Pourtant, les questions environnementales ne peuvent pas être esquivées. L’évènement “The Merge” de la blockchain Ethereum, qui avait pour but de réduire à plus de 99% son empreinte carbone, a bien montré que même si ces questions n’étaient pas présentes à la construction, elles doivent être abordées à un moment donné. Pour réussir le pari de développer un métavers vert et durable, il est nécessaire de poser la question du coût énergétique d’une telle technologie

Mesurer l’impact énergétique du métavers

Commençons par le commencement : la fabrication des technologies liées au métavers. Parce que particulièrement complexes, elles sont plus difficiles à fabriquer et plus consommatrices d’énergie. Surtout, elles nécessitent d’être combinées dans des domaines variés : programmation, ergonomie, reconstruction 3D, conception sonore ou bien encore IA et blockchain. C’est le “temps réel exigé” qui rend la production contraignante. Ce sont près de 30 images/seconde et 90/seconde en VR qui doivent s’enchaîner pour que l’expérience soit la plus fluide possible. Ce déroulé très rapide d’images entraîne une forte consommation d’énergie, bien plus que la vidéo en ligne actuelle qui engendre déjà près de 306 millions de tonnes de CO2 soit 20 % du total des émissions de gaz à effet de serre (GES) dues au numérique (utilisation et production des équipements confondues) et près de 1 % des émissions de gaz à effet de serre mondiales. 
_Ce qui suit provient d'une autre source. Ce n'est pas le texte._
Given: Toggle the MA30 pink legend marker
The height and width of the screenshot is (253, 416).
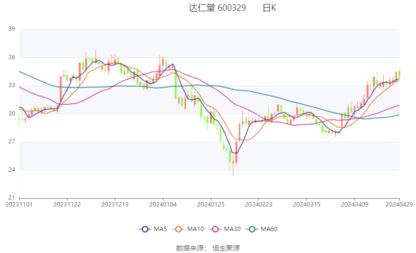Looking at the screenshot, I should pos(215,229).
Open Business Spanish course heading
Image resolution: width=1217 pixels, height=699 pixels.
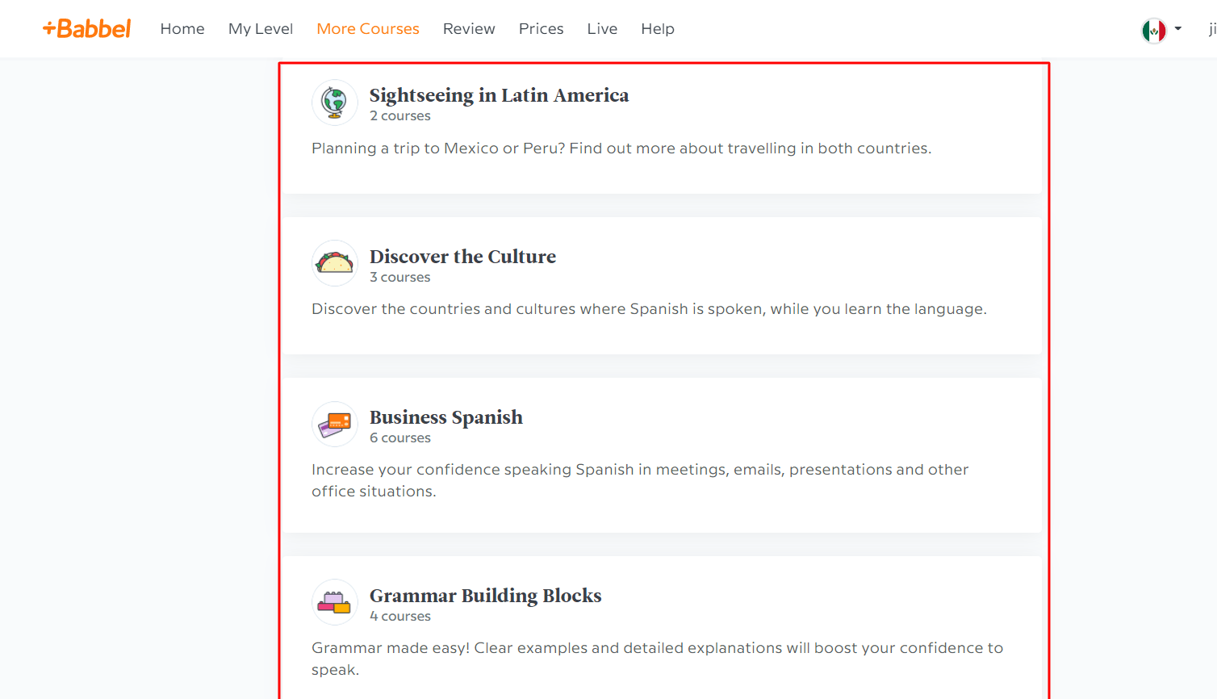coord(446,417)
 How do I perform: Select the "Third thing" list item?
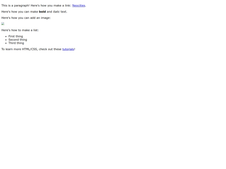(x=16, y=43)
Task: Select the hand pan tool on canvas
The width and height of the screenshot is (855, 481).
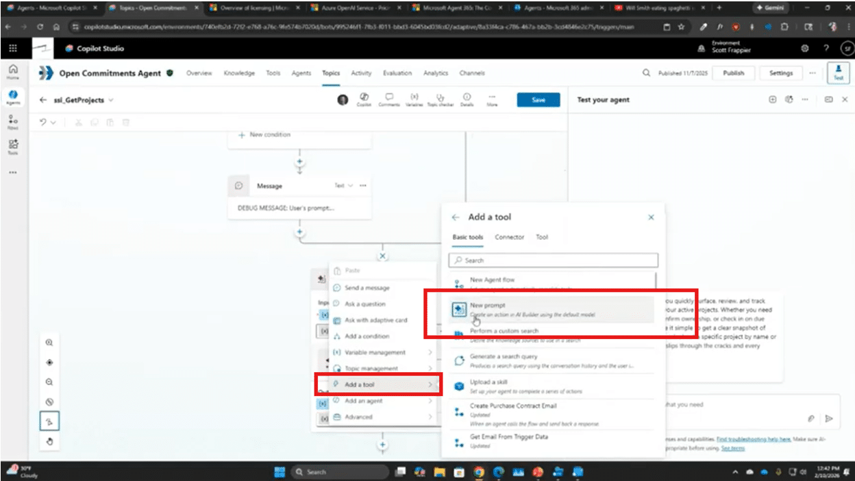Action: click(x=49, y=441)
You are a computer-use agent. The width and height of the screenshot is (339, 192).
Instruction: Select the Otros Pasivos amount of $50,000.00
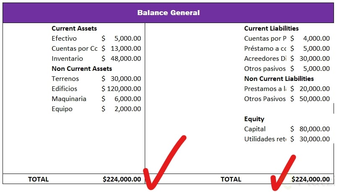coord(310,99)
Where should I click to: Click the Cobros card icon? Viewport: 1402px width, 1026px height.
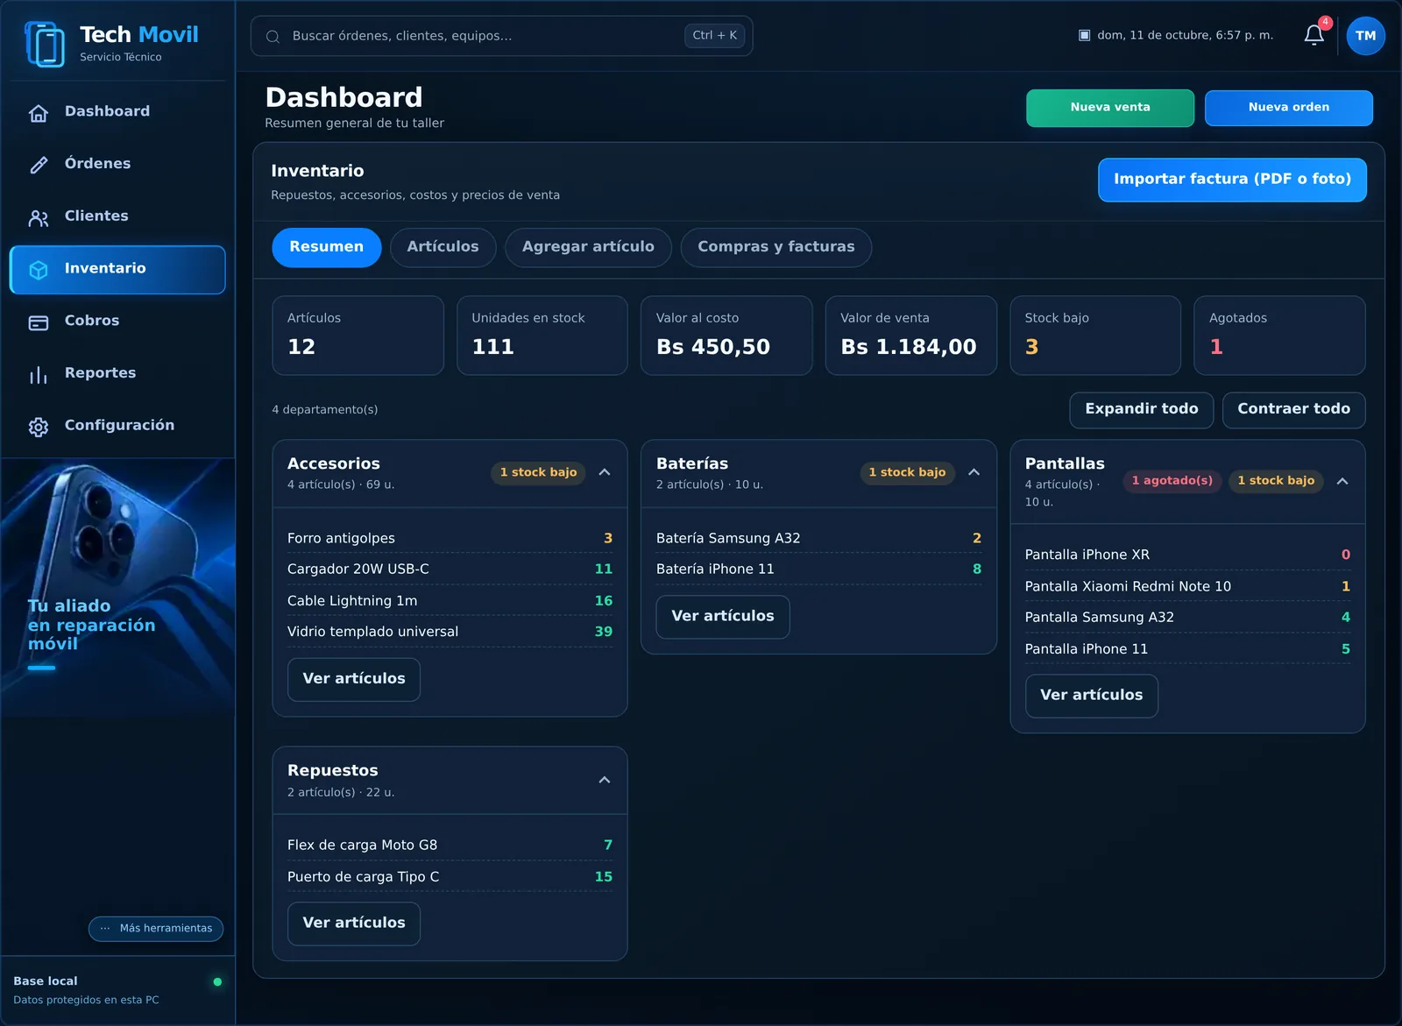point(39,322)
Par ailleurs, la généralisation du métavers requiert le développement conséquent d’infrastructures et d’équipements numériques : réseaux, centres de données, câbles souterrains, casques, écrans, appareils électroniques annexes – le tout en haute définition. Or, nous savons que c’est la fabrication, et l’utilisation des infrastructures numériques qui est la plus impactante pour l’environnement, notamment parce que celles-ci sont principalement concentrées, à 60%, au sein de pays asiatiques aux mix énergétiques carbonés.  
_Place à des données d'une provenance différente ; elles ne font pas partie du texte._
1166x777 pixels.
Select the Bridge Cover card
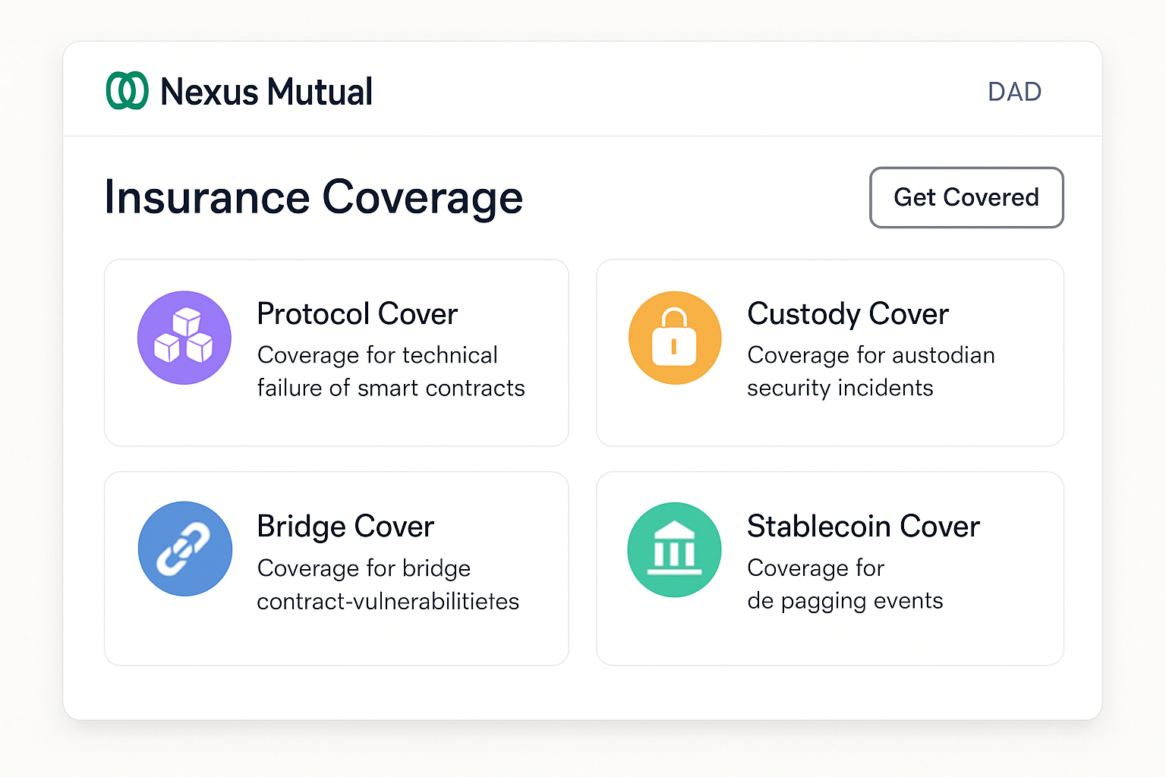point(336,568)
Enfin, le développement du métavers aurait un impact conséquent sur notre consommation électrique. Les services numériques, en France, représentent environ 10% de la consommation en électricité annuelle, les centres de données quant à eux, sont estimés représentés 4 à 22% de l’impact sur l’environnement. Aussi, le développement des métavers semble entrer en particulière contradiction avec les bonnes pratiques exprimées par l’ARCEP et l’ADEME : diminuer notre consommation de vidéos en ligne et utiliser des images de plus basse qualité… 

Ces constats ont d’ailleurs été relevés par plusieurs studios de jeux vidéos – précocement exposés aux possibilités, enjeux et risques du métavers. Ils ont alerté à travers une tribune, sur ses impacts sur l’environnement, et se sont engagés à ne pas investir dans le métavers.
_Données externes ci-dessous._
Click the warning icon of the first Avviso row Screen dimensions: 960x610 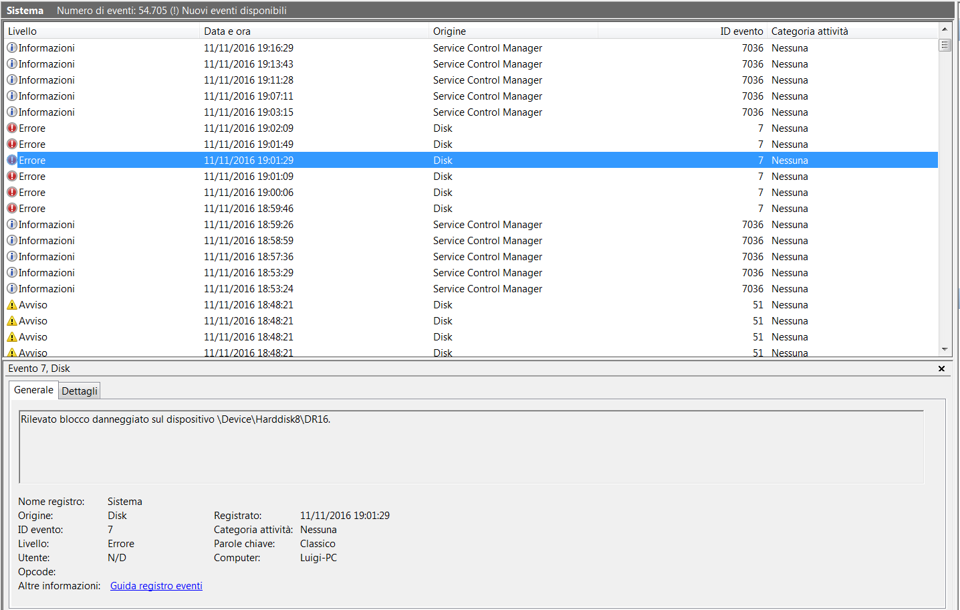click(12, 305)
Le métavers, une solution ou une partie du problème ?

Le métavers est, sans concession, très énergivore. Pourtant, face aux critiques environnementales, les défenseurs du métavers  sortent la carte de la substitution et du progrès. Le nouvel espace interactif qu’ils mettent en avant pourrait être une solution pour réduire notre impact environnemental, en quittant de temps en temps notre planète. Pourtant, il faudrait pouvoir quantifier le coût du métavers, entre l’économie en terme d’énergie (pour les déplacements ou des achats immatériels) et le coût en énergie (en datacenter, minage ou hardware). Il est difficile de quantifier le coût environnemental du métavers, notamment parce que les informations ne sont pas forcément en accès libre, mais aussi parce qu’il est difficile de quantifier une technologie en construction. Cependant, à la vue du poids du streaming, du cloud gaming ou de la fabrication de l’électronique, on sait que le métavers aura un poids colossal dans nos émissions de gaz à effet de serre et notre extraction de matières premières. Face au défi de l’innovation et de la préservation de l’environnement, on trouve plusieurs écoles. 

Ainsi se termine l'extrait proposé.